> [ASSIGNED TASK]:
Go through the following data and transcribe exactly the stretch of lines from the one holding "Click the panel divider drag handle" to the one holding "Task: Open the First", both included.
··· DATA IN THIS EXERCISE
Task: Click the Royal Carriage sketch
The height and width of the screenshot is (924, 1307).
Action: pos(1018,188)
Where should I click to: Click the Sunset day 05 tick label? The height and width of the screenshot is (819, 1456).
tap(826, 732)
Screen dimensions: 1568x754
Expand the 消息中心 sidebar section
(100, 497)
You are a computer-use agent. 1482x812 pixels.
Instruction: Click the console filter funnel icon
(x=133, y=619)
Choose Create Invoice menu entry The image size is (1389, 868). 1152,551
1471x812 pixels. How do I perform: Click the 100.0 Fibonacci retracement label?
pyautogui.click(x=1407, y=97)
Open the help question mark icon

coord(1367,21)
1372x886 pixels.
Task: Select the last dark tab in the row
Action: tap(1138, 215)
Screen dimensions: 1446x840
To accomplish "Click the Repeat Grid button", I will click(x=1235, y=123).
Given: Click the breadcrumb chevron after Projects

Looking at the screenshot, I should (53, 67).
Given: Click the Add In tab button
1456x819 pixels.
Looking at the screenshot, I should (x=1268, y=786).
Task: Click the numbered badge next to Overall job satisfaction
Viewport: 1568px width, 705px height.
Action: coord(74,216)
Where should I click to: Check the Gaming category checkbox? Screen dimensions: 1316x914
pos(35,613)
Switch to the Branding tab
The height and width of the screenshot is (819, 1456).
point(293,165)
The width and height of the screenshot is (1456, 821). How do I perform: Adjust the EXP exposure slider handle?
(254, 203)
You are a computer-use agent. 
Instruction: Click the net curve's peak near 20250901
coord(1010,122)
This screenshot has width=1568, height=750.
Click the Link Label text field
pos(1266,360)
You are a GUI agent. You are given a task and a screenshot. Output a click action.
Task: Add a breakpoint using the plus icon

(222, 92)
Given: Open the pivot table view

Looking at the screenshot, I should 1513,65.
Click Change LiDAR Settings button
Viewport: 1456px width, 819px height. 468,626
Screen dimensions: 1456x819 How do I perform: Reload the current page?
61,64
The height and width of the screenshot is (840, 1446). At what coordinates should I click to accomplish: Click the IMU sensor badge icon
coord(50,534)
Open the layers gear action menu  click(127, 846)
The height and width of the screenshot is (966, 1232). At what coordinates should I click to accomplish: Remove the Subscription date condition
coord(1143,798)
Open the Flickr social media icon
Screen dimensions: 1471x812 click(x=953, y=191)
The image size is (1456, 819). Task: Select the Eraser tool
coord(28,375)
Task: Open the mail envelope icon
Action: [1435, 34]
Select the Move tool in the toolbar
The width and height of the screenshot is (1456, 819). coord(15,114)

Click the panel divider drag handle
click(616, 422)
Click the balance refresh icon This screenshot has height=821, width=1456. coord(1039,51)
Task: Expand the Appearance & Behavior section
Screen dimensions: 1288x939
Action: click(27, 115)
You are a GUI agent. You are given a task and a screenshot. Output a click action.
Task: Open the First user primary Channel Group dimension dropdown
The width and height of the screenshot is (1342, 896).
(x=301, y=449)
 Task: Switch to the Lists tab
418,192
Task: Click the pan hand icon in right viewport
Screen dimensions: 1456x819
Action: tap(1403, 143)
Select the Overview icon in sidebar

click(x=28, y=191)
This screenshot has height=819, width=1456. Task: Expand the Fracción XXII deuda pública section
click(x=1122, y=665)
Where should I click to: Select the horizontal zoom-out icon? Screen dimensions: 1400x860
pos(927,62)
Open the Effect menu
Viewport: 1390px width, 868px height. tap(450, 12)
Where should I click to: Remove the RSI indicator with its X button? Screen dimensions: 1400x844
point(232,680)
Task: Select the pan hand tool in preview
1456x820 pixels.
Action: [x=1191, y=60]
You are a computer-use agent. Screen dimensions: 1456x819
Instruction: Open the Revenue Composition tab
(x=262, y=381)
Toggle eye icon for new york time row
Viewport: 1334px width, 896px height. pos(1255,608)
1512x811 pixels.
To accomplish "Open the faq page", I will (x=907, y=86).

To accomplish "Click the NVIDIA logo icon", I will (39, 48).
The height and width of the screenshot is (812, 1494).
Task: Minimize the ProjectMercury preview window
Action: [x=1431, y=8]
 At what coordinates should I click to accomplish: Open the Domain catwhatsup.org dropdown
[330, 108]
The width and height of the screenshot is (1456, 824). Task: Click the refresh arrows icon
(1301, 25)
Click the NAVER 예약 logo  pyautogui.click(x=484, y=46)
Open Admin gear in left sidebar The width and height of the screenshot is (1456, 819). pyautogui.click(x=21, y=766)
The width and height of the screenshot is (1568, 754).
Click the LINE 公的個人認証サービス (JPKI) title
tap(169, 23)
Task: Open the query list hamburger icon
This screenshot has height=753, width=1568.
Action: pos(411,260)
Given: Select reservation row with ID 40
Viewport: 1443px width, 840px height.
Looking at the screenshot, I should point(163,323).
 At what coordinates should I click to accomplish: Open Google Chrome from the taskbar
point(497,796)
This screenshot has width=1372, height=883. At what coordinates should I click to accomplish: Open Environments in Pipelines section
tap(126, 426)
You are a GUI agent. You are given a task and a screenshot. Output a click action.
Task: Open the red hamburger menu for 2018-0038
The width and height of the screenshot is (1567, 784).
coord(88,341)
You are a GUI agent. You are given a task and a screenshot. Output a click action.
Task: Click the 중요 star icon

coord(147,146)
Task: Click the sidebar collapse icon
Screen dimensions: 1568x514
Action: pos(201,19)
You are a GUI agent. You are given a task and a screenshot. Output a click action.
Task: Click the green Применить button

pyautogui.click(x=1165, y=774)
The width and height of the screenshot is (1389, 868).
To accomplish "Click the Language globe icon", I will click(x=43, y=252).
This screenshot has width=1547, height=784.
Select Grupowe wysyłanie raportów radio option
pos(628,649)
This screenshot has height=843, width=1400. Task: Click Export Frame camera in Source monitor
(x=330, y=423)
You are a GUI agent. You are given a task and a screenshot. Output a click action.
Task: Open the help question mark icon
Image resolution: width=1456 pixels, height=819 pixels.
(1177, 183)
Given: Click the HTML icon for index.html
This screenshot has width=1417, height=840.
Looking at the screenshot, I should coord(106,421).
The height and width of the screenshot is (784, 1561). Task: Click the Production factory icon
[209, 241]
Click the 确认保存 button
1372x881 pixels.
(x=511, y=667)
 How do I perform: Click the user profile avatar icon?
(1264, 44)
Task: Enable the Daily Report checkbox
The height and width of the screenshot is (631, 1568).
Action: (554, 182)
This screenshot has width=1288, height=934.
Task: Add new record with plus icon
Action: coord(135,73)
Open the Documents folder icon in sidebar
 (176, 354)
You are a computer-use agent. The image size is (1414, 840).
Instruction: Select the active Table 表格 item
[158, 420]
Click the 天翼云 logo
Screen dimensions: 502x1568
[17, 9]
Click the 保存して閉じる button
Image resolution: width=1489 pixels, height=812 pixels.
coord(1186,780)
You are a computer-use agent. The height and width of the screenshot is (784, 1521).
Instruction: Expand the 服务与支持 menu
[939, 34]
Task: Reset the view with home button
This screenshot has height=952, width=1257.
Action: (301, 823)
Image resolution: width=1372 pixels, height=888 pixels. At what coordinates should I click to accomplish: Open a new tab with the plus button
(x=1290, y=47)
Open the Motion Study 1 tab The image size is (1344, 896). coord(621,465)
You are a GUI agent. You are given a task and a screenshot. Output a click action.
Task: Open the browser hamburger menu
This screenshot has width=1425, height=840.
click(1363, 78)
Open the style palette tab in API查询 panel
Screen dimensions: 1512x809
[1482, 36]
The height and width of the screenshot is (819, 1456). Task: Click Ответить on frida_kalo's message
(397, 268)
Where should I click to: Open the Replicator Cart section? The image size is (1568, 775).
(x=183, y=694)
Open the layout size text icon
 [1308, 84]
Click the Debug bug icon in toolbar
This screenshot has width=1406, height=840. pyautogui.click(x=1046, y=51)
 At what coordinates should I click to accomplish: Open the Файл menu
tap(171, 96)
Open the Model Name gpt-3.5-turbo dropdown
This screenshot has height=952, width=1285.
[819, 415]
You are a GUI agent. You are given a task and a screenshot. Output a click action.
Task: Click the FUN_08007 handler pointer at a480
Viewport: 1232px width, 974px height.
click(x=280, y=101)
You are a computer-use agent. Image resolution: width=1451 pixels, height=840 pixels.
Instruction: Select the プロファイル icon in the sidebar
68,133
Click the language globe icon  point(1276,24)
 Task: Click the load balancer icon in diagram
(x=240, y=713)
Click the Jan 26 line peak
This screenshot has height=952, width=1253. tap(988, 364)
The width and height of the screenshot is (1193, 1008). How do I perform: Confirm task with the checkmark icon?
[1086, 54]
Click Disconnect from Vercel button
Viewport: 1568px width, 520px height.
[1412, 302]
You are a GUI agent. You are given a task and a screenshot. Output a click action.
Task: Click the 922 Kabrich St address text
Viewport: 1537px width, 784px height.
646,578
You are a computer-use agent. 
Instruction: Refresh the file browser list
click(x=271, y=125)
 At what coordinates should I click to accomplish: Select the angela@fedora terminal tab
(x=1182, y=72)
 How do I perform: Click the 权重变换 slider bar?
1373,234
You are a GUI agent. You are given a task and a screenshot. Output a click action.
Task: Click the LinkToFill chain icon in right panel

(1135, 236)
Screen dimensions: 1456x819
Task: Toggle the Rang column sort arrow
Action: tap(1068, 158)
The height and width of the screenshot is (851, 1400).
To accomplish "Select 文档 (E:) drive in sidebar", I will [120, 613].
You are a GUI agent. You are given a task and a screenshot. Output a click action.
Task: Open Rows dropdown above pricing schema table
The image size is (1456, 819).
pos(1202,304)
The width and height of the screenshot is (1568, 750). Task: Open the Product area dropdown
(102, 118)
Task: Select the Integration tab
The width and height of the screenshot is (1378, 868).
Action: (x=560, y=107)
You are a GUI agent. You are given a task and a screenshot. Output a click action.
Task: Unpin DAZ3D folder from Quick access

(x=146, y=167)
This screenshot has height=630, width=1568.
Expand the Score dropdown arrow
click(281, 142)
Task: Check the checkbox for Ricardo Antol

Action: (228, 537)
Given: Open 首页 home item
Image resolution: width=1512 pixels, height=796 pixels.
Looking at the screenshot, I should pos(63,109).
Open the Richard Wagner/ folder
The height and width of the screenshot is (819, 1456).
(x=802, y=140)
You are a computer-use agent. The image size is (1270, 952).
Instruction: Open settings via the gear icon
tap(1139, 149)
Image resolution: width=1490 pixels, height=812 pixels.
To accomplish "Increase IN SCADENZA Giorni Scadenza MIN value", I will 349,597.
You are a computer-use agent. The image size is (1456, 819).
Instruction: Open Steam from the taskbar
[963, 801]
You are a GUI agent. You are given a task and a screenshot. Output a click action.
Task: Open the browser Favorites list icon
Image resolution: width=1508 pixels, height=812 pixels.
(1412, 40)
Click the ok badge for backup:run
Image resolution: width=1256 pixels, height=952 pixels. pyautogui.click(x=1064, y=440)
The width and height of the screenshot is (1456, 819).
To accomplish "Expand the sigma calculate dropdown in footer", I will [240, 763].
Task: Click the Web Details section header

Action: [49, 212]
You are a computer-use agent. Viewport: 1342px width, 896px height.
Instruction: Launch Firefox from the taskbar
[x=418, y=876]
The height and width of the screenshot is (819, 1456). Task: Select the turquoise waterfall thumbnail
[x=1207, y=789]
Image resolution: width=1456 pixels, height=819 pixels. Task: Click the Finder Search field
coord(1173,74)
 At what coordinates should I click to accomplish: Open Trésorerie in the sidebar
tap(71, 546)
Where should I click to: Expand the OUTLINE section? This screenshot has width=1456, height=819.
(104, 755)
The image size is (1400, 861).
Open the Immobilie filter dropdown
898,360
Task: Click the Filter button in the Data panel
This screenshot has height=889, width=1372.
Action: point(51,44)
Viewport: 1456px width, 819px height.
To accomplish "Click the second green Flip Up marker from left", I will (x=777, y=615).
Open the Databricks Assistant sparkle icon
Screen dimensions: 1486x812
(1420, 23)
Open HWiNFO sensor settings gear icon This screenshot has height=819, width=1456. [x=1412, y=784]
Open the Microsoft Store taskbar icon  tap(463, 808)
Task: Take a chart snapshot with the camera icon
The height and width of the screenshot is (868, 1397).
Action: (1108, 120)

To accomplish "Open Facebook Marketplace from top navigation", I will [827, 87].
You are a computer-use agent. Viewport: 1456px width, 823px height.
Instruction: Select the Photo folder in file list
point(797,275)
······
> [SOLVED EXERCISE]:
Click the panel divider drag handle
click(616, 422)
Click the balance refresh icon This screenshot has height=821, width=1456. coord(1039,51)
Task: Expand the Appearance & Behavior section
Screen dimensions: 1288x939
Action: click(27, 115)
You are a GUI agent. You are given a task and a screenshot. Output a click action.
Task: Open the First user primary Channel Group dimension dropdown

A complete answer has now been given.